Epilogo – Vittoria (simbolica)
Il colpo di coda di questa storia c’è nel 2021, ma dobbiamo fare un passo indietro di tre anni. Nel 2018, infatti, il Tribunale Civile condanna il ministero di Grazia e Giustizia e il ministero della Difesa per aver ostacolato il raggiungimento della verità nel caso Cervia. Una sentenza importante. Nel giugno di quell’anno scadono i termini per l’Appello, ma l’allora ministro della Difesa, Elisabetta Trenta, decide di mettere la parola fine. Nonostante molte pressioni. Il tribunale – in accordo con la famiglia Cervia – stabilisce un risarcimento simbolico di un euro. Marisa ha vinto. Se di vittoria si può parlare.
“Ma succede qualcosa di strano. La presa di posizione della Trenta fa storcere il naso a qualcuno. E nel 2021 assistiamo e veniamo sfiorati da una guerra tra bande tutta interna alle istituzioni e agli apparati d’intelligence. Qualcosa di simile a quanto avvenuto con il ritrovamento della macchina”.
In corrispondenza alla pubblicazione della sentenza civile che condanna il ministero della Difesa (avvenuta il 23 gennaio 2018), la sorella di Davide viene convocata dai carabinieri di Sanremo che le chiedono il consenso per il prelievo del Dna. Lei acconsente.

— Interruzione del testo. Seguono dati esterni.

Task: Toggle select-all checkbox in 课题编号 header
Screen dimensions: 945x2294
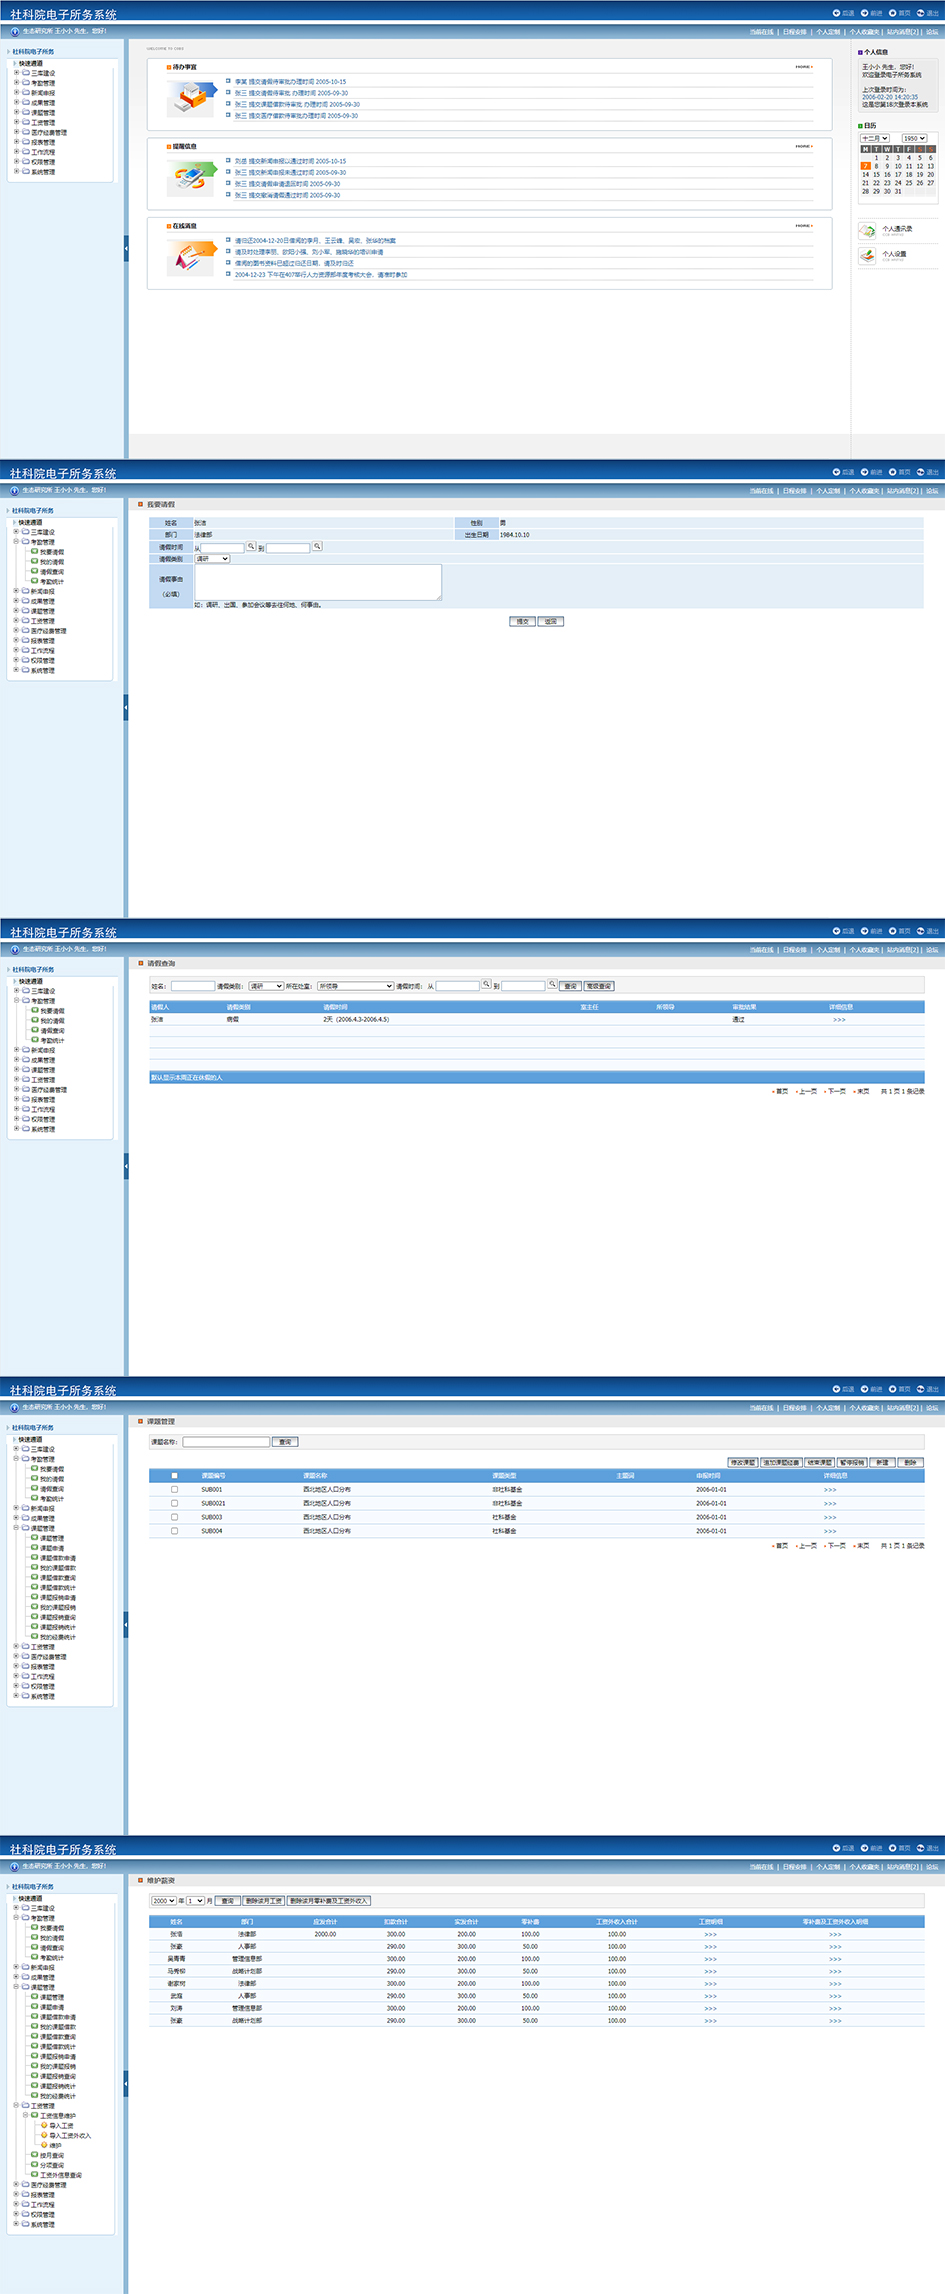Action: pos(174,1475)
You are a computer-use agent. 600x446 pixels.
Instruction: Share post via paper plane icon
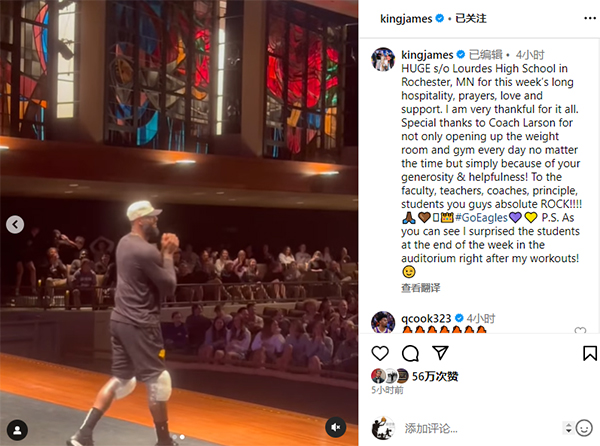click(x=440, y=353)
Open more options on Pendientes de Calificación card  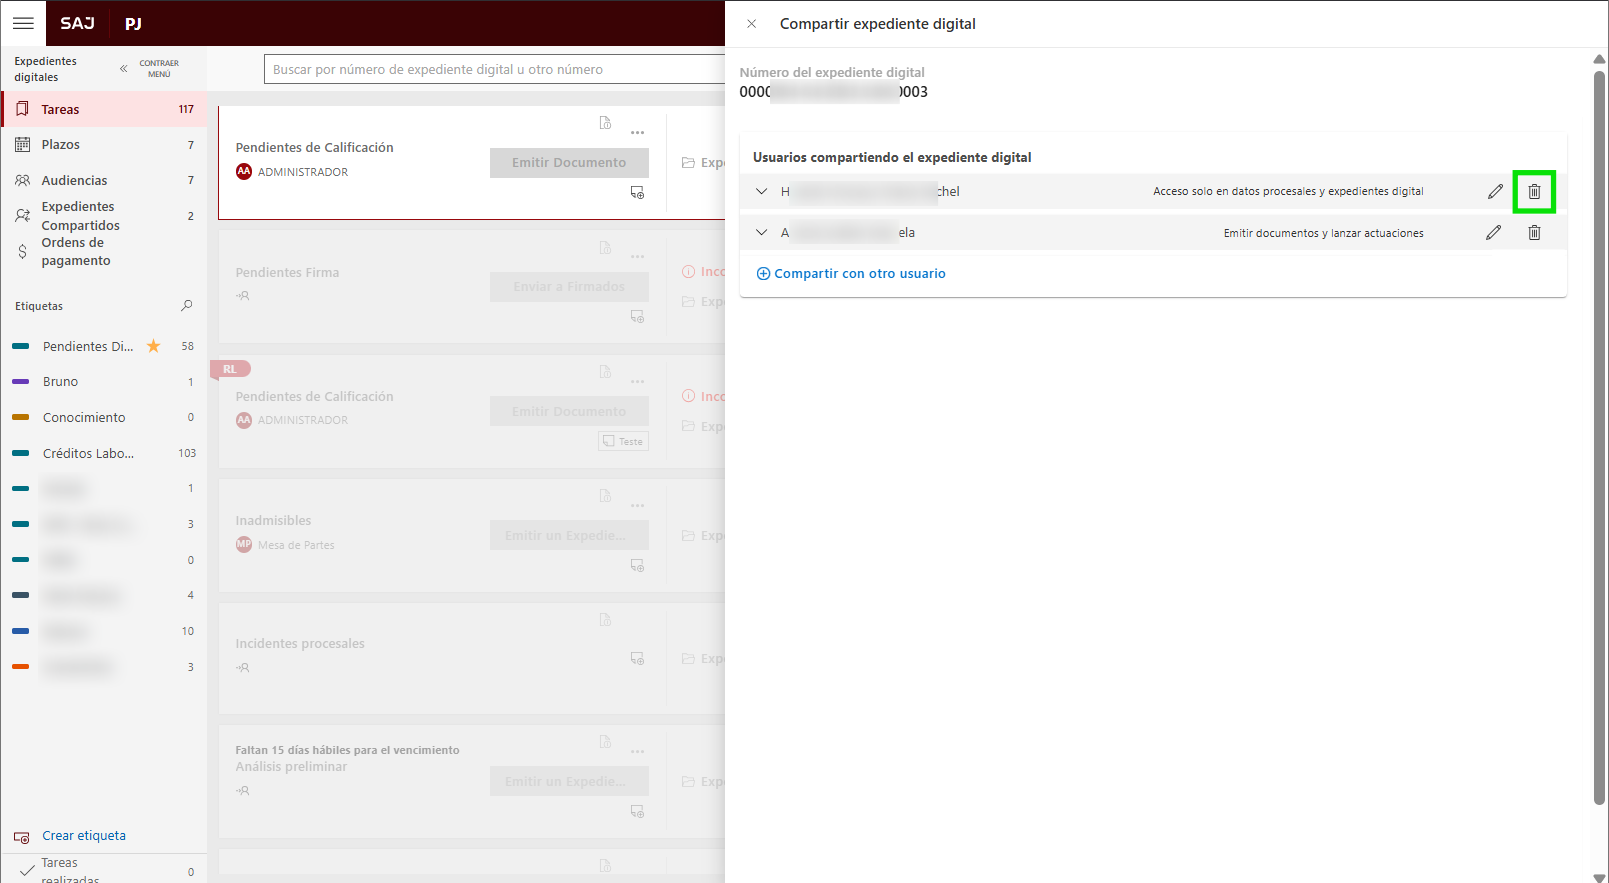tap(637, 133)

Tre anni dopo, nel maggio 2021, un magistrato attribuisce a un cadavere ritrovato nel lago Maggiore una comparazione altissima con la sorella di Davide. Il cadavere in questione, ripescato nel 2013, ha un foro di proiettile nella nuca ed è alto circa 1 metro e 68. Davide era alto 1 metro e 82 “e, cosa più importante, la comparazione del Dna funziona tra genitori e figli, non tra fratello e sorella”.

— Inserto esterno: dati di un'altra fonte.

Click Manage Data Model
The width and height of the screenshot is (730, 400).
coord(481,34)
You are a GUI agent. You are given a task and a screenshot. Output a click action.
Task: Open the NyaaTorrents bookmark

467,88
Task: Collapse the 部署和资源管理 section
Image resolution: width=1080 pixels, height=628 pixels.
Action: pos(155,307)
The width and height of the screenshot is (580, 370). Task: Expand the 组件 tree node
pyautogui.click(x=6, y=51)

Nel giro di poche ore la squadra si rimette in moto: Marisa, sua figlia e suo figlio e Gianluca Cicinelli formano una squadra di tecnici, tra cui un esperto di Dna e tracce ematiche: “Poche ore dopo aver comunicato alla procura la nomina di questa squadra, il pm blocca tutto: quel cadavere non è di Davide Cervia”.
Arrivati alla fine di questa storia incredibile, abbiamo fatto a Gianluca Cicinelli la domanda più difficile: Davide Cervia è vivo o morto? “Fino a poco tempo fa non rispondevo a questa domanda, ma sono passati 32 anni. Io credo che Davide sia morto e che ciò sia avvenuto poco dopo il suo rapimento”.

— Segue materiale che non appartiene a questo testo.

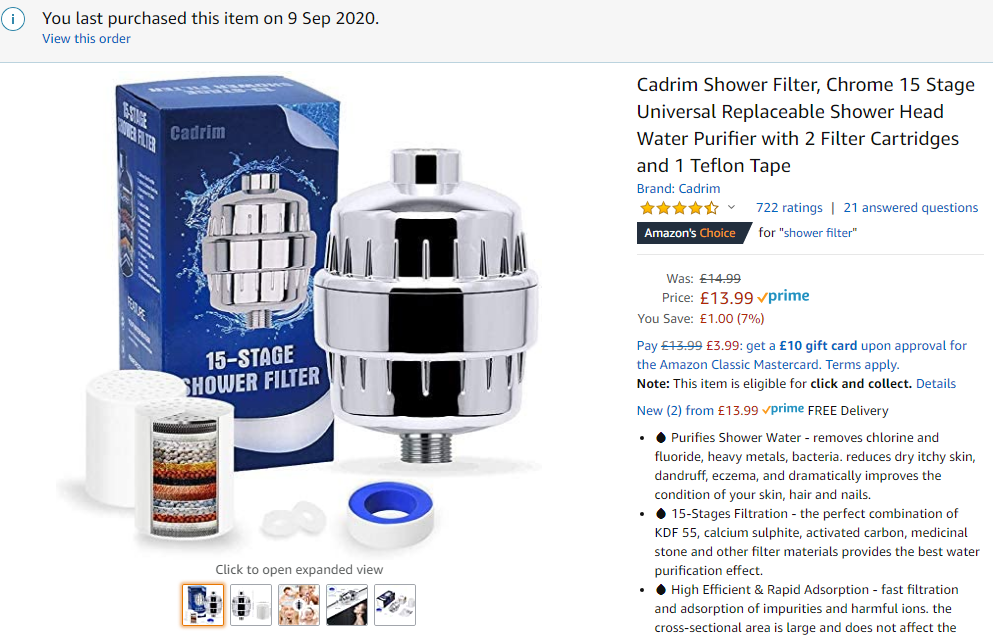
Task: Click the Prime icon in New offers line
Action: (x=783, y=410)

Secondo il giornalista che per oltre trent’anni ha seguito la vicenda in ogni suo risvolto e che, ce lo sottolinea più di una volta, si muove nel campo delle deduzioni, Davide potrebbe essere finito in Arabia Saudita, Paese che aveva acquistato il Teseo Otomat e che, sceso a patti con “il grande Satana”, durante la guerra del Golfo aveva concesso agli Stati Uniti una base d’appoggio “Secondo le mie valutazioni è il posto più probabile. Si presta alla segretezza e subisce dei bombardamenti. Saddam spara i suoi missili, anche se con scarso esito. Ed è mia convinzione, molto indiziaria, che Davide sia morto nei primi mesi della Prima guerra del Golfo. Dopotutto, ritengo sia complesso nascondere qualcuno per oltre 30 anni”.